SELECTED EXTRACT:

----

To get through a day you have to expend two times the units of work. Some days it’s three or four units of work. But we’re getting the same time off, the same amount of vacation, the same amount of sick pay. The total amount of work is higher and the stress is higher. And I would say the repercussions for failure are higher, too. Then you want to throw in the interaction with family members of patients.

Notar’s account is by no means rare. Two new research studies highlight the prevalence of mental health problems and the risk of developing them for frontline healthcare workers during the COVID-19 pandemic.

Image by Ulrike Mai from Pixabay

A Quarter of Global Healthcare Workers Suffer Depression and Anxiety During COVID-19 Pandemic

In the January 18th issue of Progress in Neuropsychopharmacology and Biological Psychiatry, researchers reported the results of an umbrella review of global research on the prevalence of anxiety and depression among healthcare workers during the COVID-19 pandemic.

Umbrella reviews are reviews of previously published systematic reviews or meta-analyses and are becoming increasingly influential in biomedical literature for their ability to provide one of the highest levels of evidence synthesis.

The investigators searched the literature for relevant studies, ultimately basing their umbrella review on 7 reviews and meta-analyses that encompassed 108 articles and 433,800 healthcare workers around the world.

The umbrella review showed that the overall prevalence of anxiety and depression among healthcare workers from January to October 2020 was 24.94% and 24.83%, respectively.

Factors cited as contributing to these levels of anxiety and depression included increased workload, burnout, inadequate PPE, the risk of contracting the disease, and the challenge of making difficult moral decisions about care priorities during the pandemic.

The researchers also noted that nurses in particular have poorer outcomes when it comes to mental health issues compared to other healthcare workers, potentially due to the fact that they spend the most time directly caring for patients.

Image by Gerd Altmann from Pixabay

Over Half of U.S. COVID-19 Health Care Workers At Risk for Mental Health Problems

In another recent study, this time published January 12th in the Journal of Psychiatric Research, researchers reported that more than half of U.S. doctors, nurses, and emergency responders involved in COVID-19 care could be at risk for developing one or more mental health problems.

As described above, these mental health problems include anxiety and depression, but also include acute traumatic stress, problematic alcohol use, and insomnia.

Researchers found that the risk was elevated compared to rates observed during the 2004 Severe acute respiratory syndrome (SARS) outbreak but were comparable to those observed during 9/11 and Hurricane Katrina.

----

RECORDED DATA:

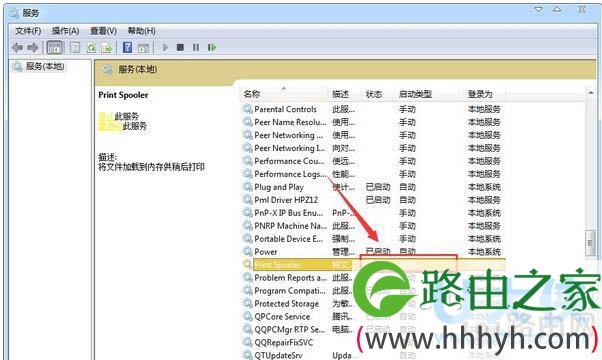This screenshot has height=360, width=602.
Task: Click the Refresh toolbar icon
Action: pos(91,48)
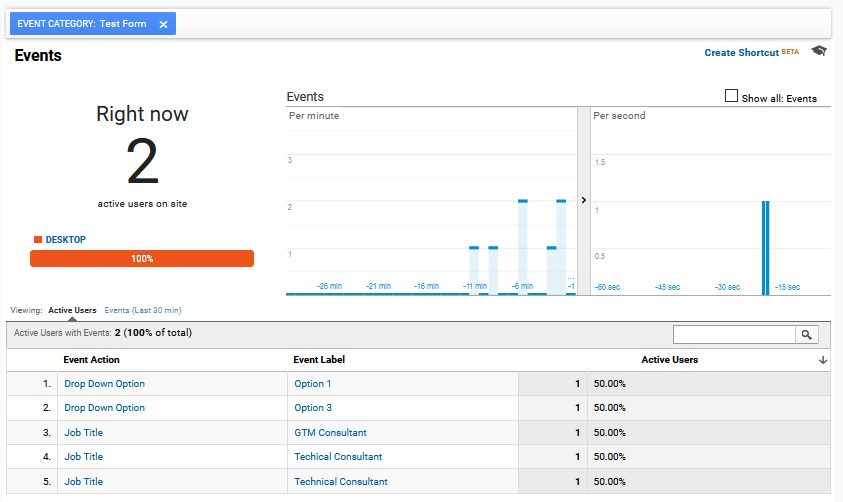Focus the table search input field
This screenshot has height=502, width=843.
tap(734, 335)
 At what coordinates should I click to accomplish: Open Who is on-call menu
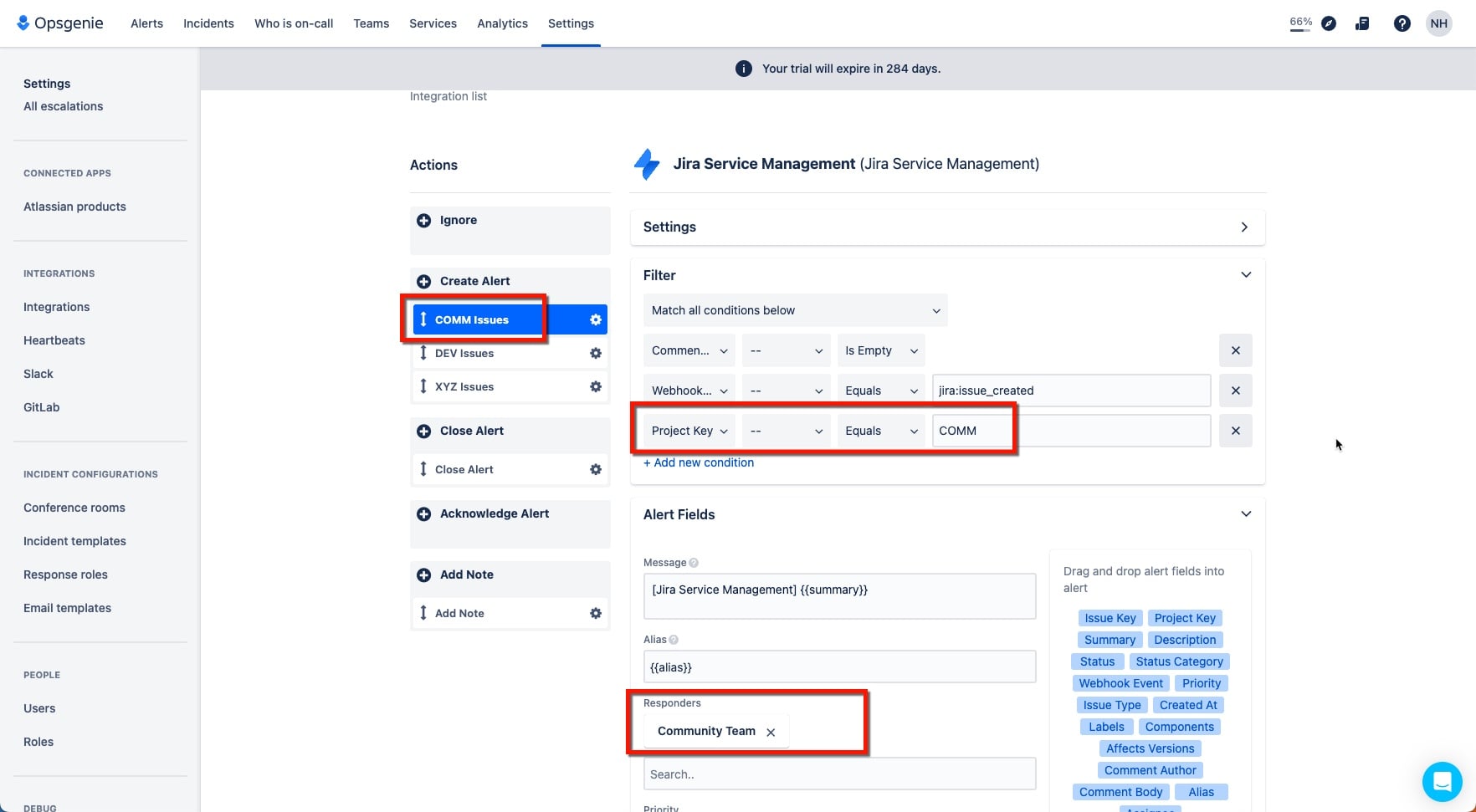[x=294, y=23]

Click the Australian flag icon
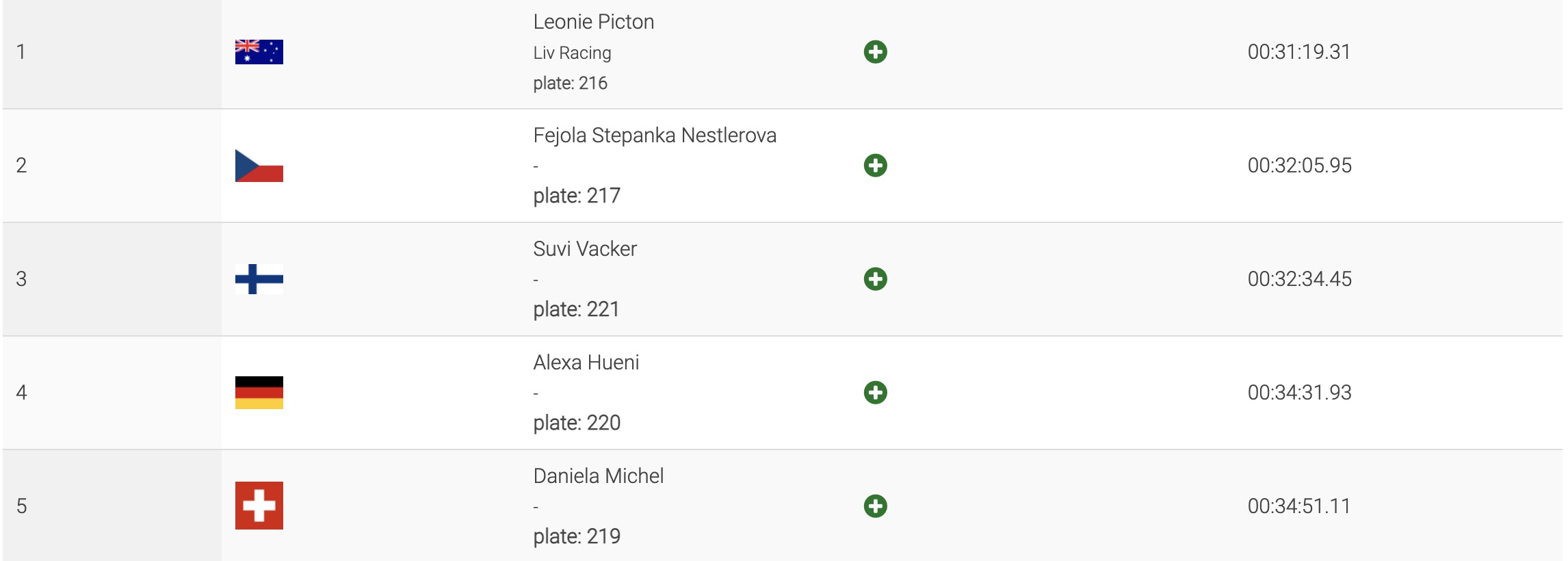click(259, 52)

----

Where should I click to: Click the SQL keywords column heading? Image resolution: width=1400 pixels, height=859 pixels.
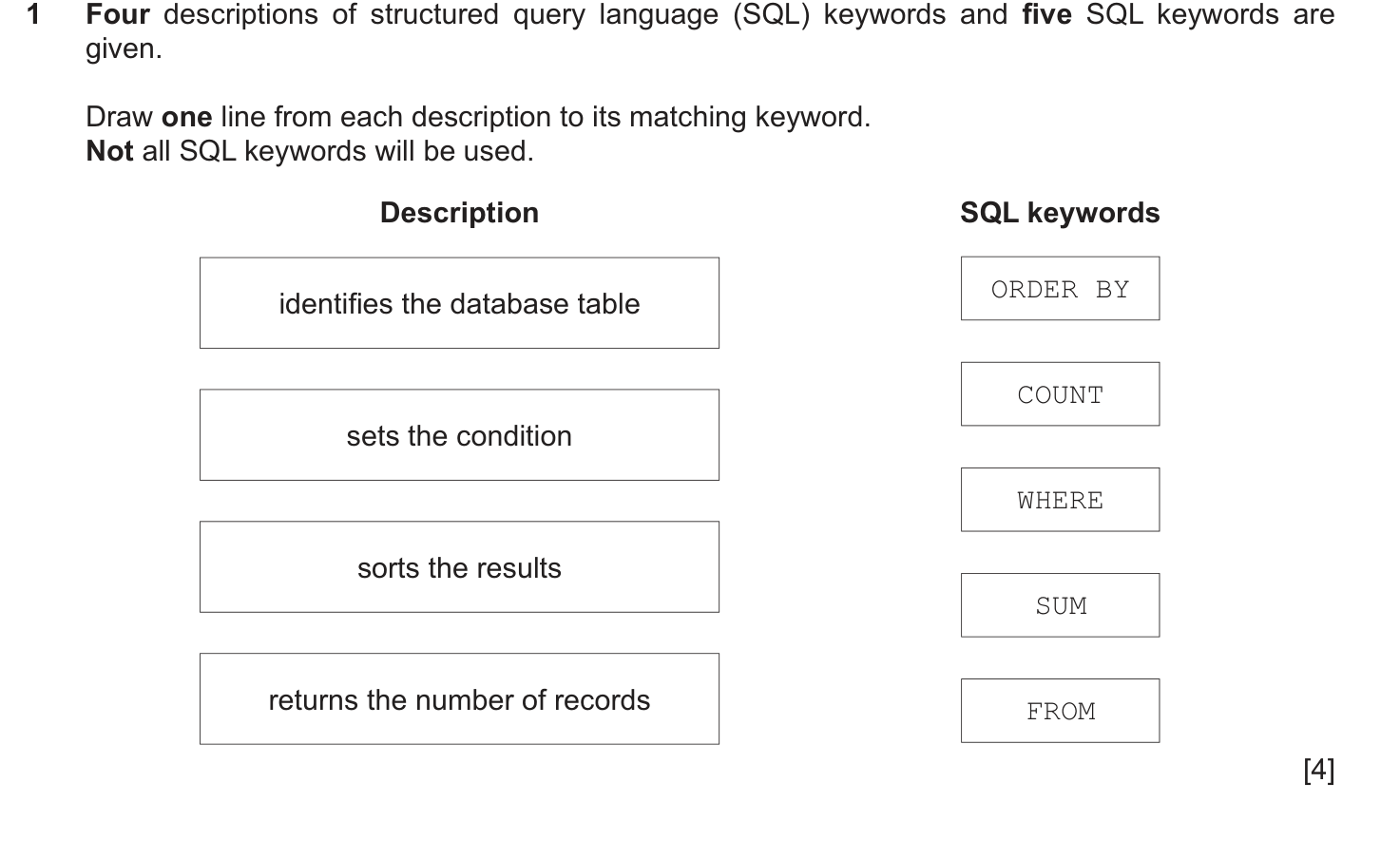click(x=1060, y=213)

----

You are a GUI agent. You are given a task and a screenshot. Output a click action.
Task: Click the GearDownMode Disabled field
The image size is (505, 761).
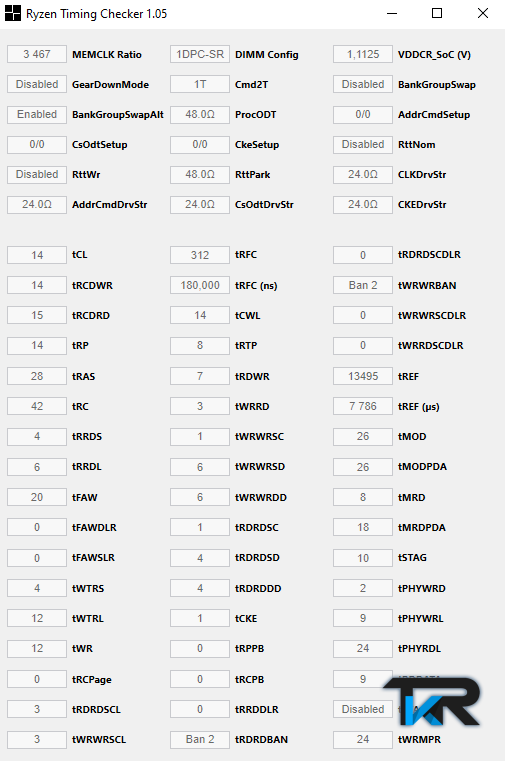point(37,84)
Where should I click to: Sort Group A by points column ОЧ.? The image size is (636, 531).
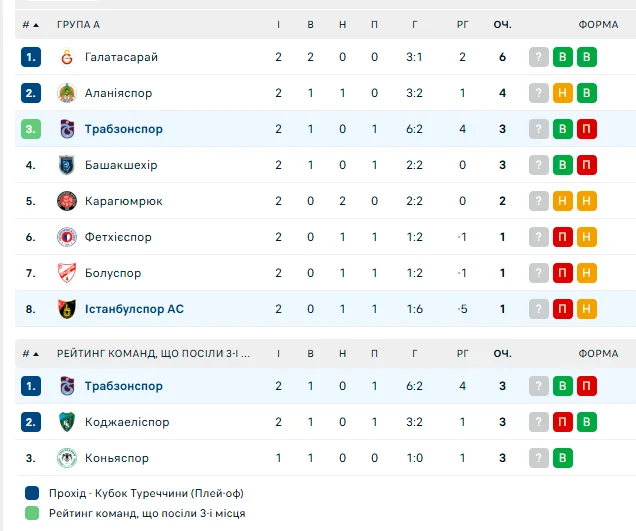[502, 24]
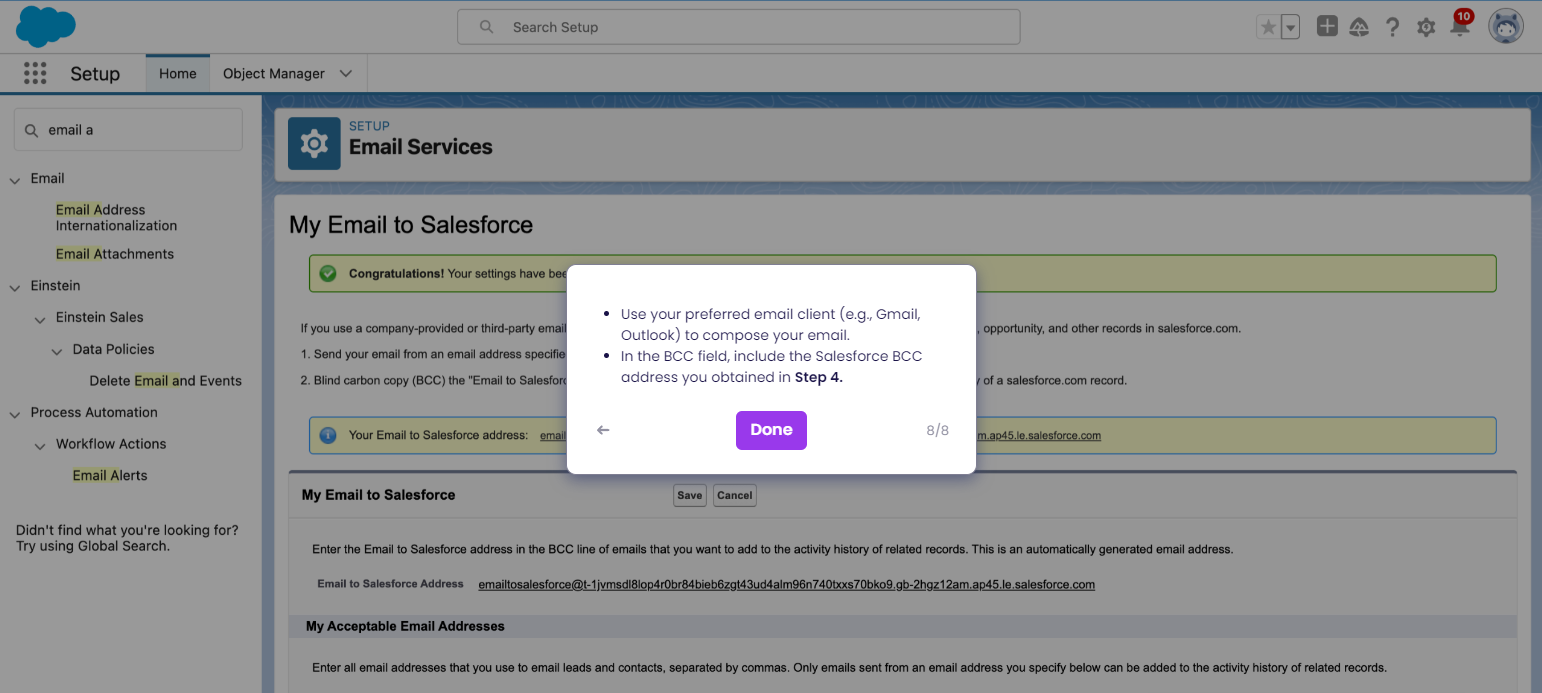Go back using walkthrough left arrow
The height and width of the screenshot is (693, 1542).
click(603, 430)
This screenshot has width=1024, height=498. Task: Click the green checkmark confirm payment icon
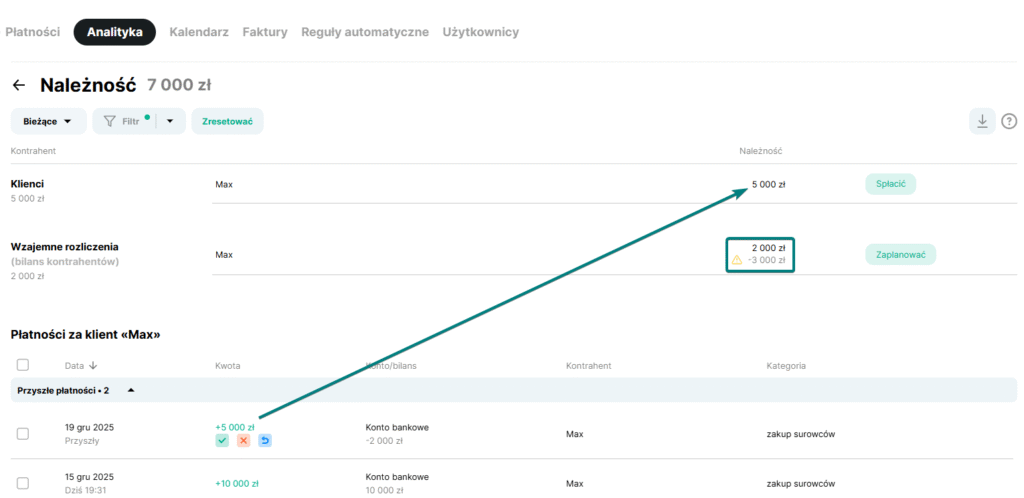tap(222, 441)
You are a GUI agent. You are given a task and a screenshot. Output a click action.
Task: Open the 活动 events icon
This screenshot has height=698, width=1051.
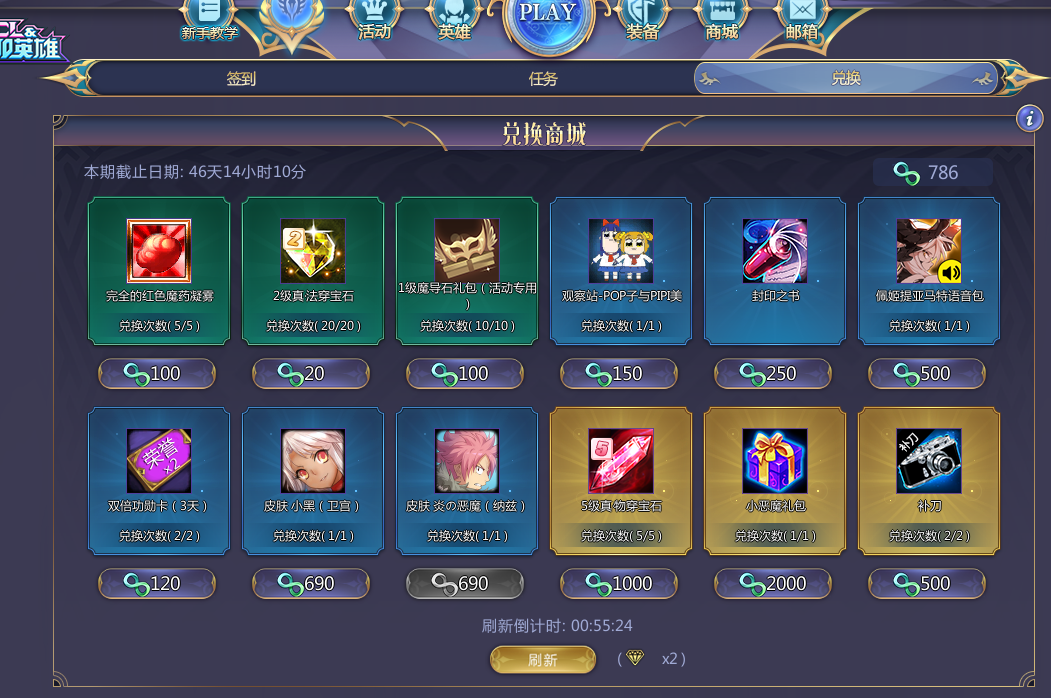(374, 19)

----

INSTRUCTIONS:
(a) Answer these questions using the article on healthcare workers' mental health during COVID-19:
(i) How many healthcare workers were covered by the reviews behind the umbrella review?
(ii) In which journal was the U.S. study published, and on what date?
(iii) Which group of healthcare workers did the researchers say has poorer mental health outcomes than the others?
(b) Reproduce word for word the part of the article on healthcare workers' mental health between "Factors cited as" and "during the pandemic.", inclusive.
(c) Carry the article on healthcare workers' mental health during COVID-19 forward from its final sentence.

RESPONSES BY TASK:
(a)
(i) 433,800
(ii) The Journal of Psychiatric Research, on January 12th
(iii) Nurses

(b)
Factors cited as contributing to these levels of anxiety and depression included increased workload, burnout, inadequate PPE, the risk of contracting the disease, and the challenge of making difficult moral decisions about care priorities during the pandemic.

(c)
According to Andrew J. Smith, Ph.D., director of the University of Utah Health Occupational Trauma Program and the study’s corresponding author:

Although the majority of health care professionals and emergency responders aren’t necessarily going to develop PTSD, they are working under severe duress, day after day, with a lot of unknowns. Some will be susceptible to a host of stress-related mental health consequences. By studying both resilient and pathological trajectories, we can build a scaffold for constructing evidence-based interventions for both individuals and public health systems.

Of the 571 health care workers surveyed, 56% of the respondents screened positive for at least one mental health disorder. Healthcare workers in the study included emergency responders such as firefighters, police, and EMTs, as well as hospital staff such as doctors and nurses.

Image by Free-Photos from Pixabay

In particular, about 36% of health care workers in the study reported risky alcohol use. In contrast, estimates of alcohol abuse in normal circumstances are less than 21% of physicians and 23% of emergency responders. According to the researchers, those in supervisory positions and caregivers who provided direct patient care were at the greatest risk.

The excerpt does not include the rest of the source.